Excerpt provided:
◇ ◇ ◇ ◇ ◇ ◇ ◇

In the TV series Humans, although a male robot used for sexual desire was depicted, it didn’t outweigh the way women were showcased. In the show, the robots weren’t just sex bots but multilayered sentient beings with an adult feature that can be used if activated. Even so, the male bots weren’t used sexually as often as the women. For example; making brothels where woman robots solely occupied those spaces or using the female sentient robot, purchased to take care of the children, as a sexbot to cheat on their spouse with. Not surprisingly, in the shows and movies around us, that potential issue of gender stereotypes in sexbots appears often, especially if we look at Ex Machina. In the movie, Nathan, the main antagonist, created only women robots in the ideal image of beauty and had a closet full of different kinds like if they were clothes. He made sure they were able to fulfill his sexual desire, again creating a representation that objectifies women and their bodies.

◇ ◇ ◇ ◇ ◇ ◇ ◇

Records supplied:

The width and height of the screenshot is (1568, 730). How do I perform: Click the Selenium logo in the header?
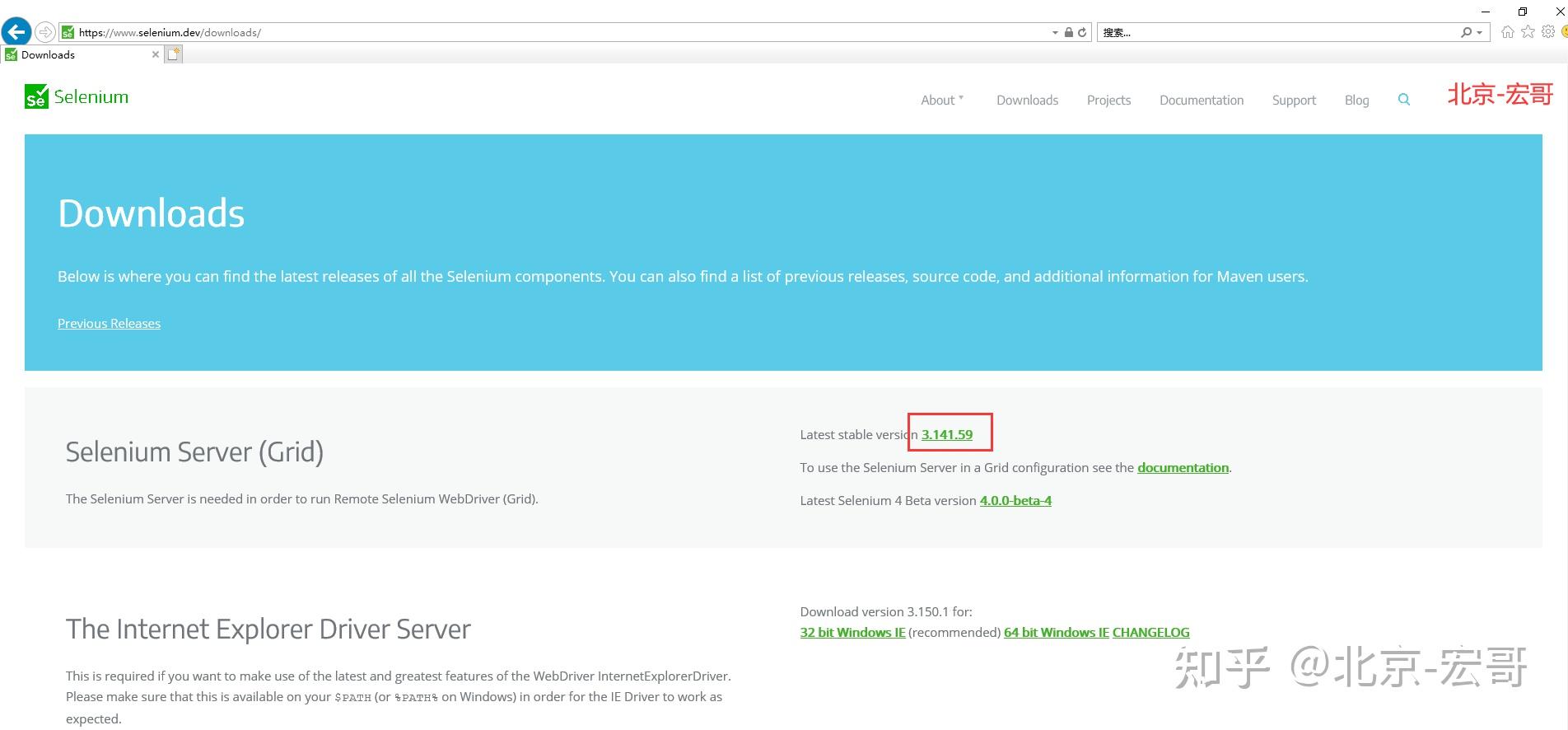(x=77, y=96)
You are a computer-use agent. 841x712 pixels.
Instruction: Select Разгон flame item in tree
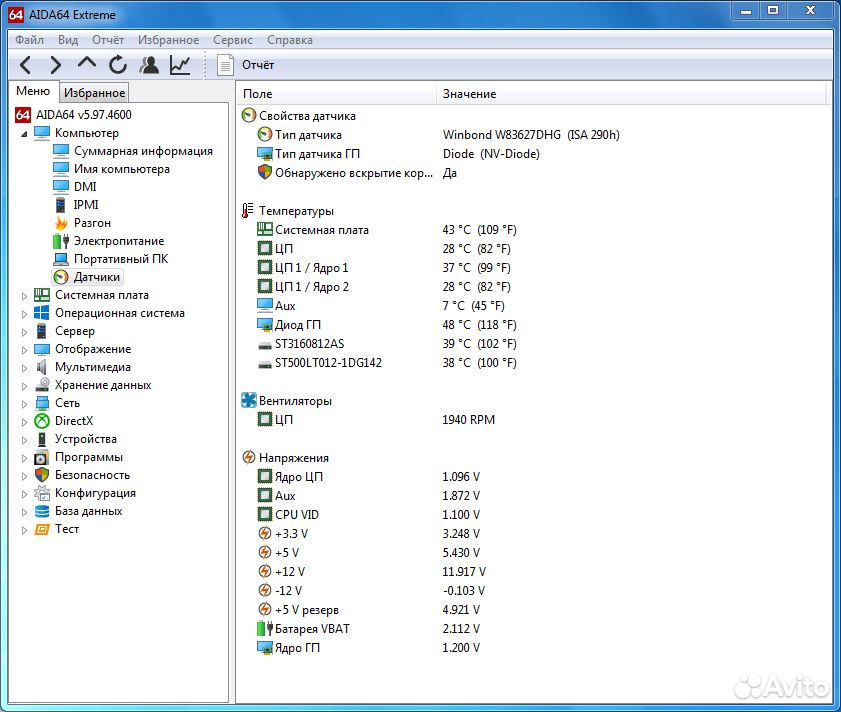point(92,223)
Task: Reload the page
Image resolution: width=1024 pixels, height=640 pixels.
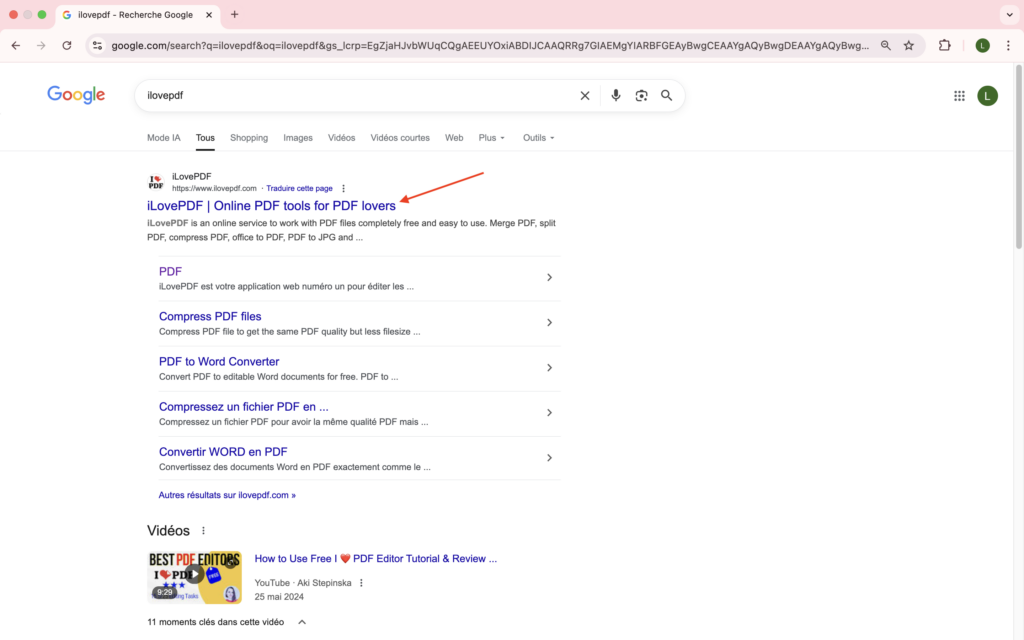Action: click(67, 45)
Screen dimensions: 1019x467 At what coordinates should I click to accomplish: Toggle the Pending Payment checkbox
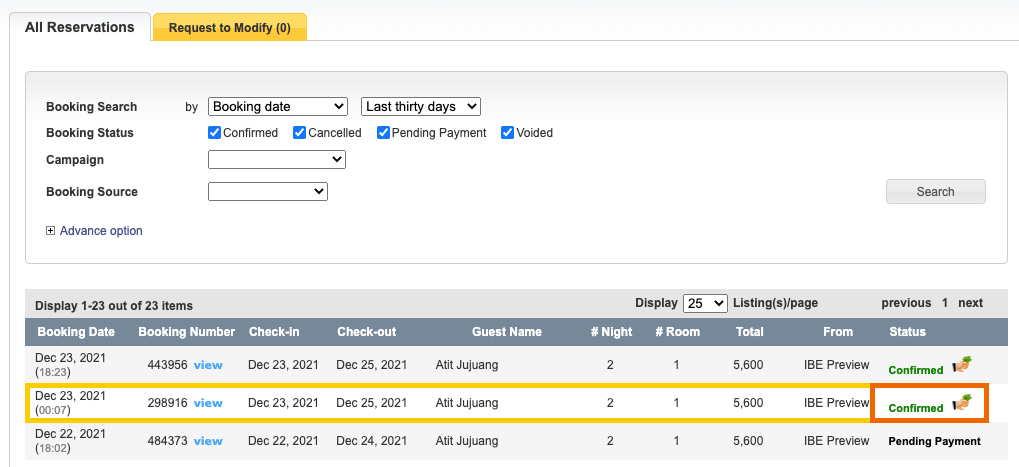384,133

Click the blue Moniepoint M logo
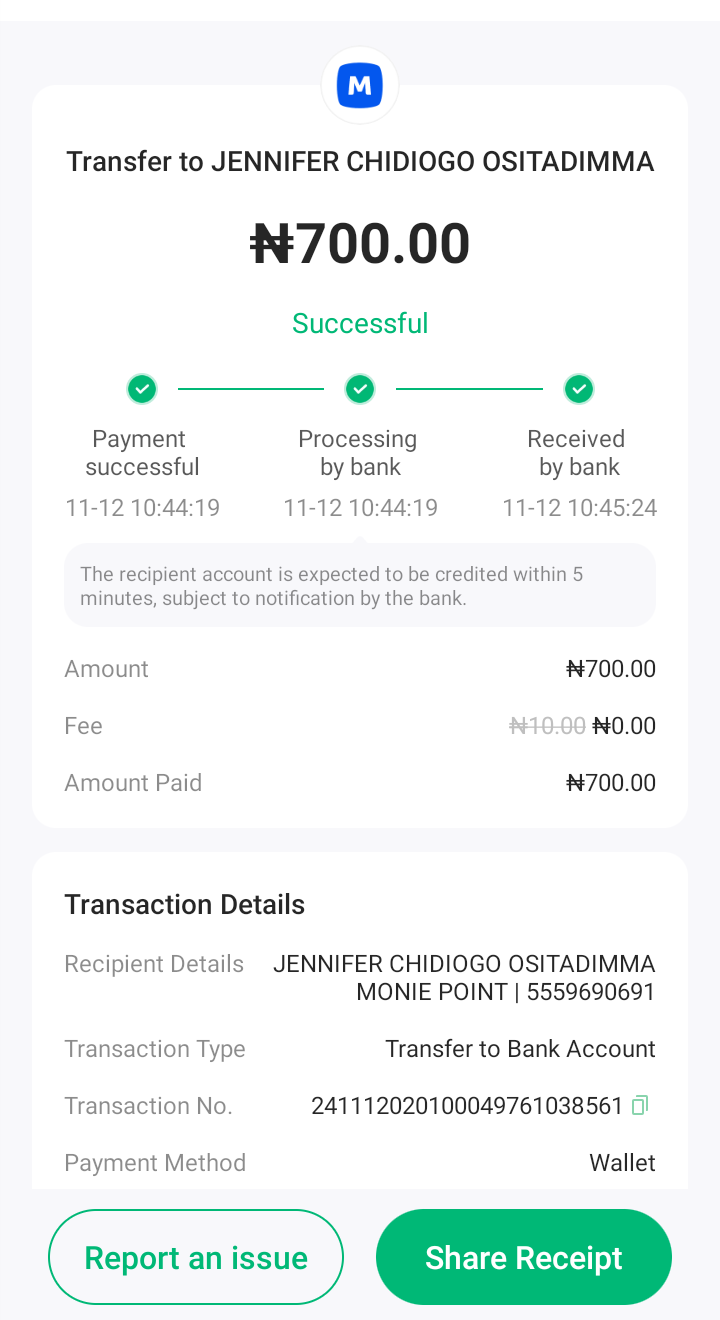360,86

◇ ◇ ◇ ◇ ◇ ◇ ◇

What you need to do:
1) In the passage on female robots in Humans and Ex Machina, who is named as the main antagonist of Ex Machina?
2) Write a continuation of the passage on female robots in Humans and Ex Machina, picking up after its last sentence.

Answers given:
1) Nathan

2)
In conducting a cultural analysis, I noticed that there aren’t many movies that appear when searched, even though they exist. What I found interesting was the first search that surfaced was from Thrillist.com. It was a list of 9 sex robots ranked in order of “doability”. The list went just about how one would expect it to go. All sex robots except for Gigolo Joe in A.I. Artificial Intelligence were women (LaSane, Andrew). It doesn’t change much if it was sex bot or sex doll in the search engine, women will be among the majority This tells me culturally we frame sexbots in a similar way the male manufacturers do and because of that, it can cause major issues in relation to gender.


For society to become clearer on the social implications sexbots can produce, the manufacturers should be, by law, obligated to conduct research on how using this technology affects the individual in social situations. Before we decide to back sex robots publicly, we should study what social issues may arise and if it does more harm than good to human interaction. Issues that fall in the line of ethics and how this technology will be disbursed to the public are important but how it will impact our social dynamic is equally important and it should be seriously considered before we internationally sign off. Also, before a product of this nature can be public, there needs to be a variety in regard to gender. The focus on only women's bodies projects the ideology that, that is all women are made for, which is quite unfair. Having a male representation as well may create more inclusiveness and sexbots will be less rooted in male desire but a human desire.



Resources:

Danaher, John, and Neil McArthur. Robot Sex: Social and Ethical Implications. The MIT Press, 2018.

Ex Machina. Directed by Alex Garland, Perf. Alicia Vikander, Domhnall Gleeson, Oscar Isaac. 2015. Universal Pictures, 2015.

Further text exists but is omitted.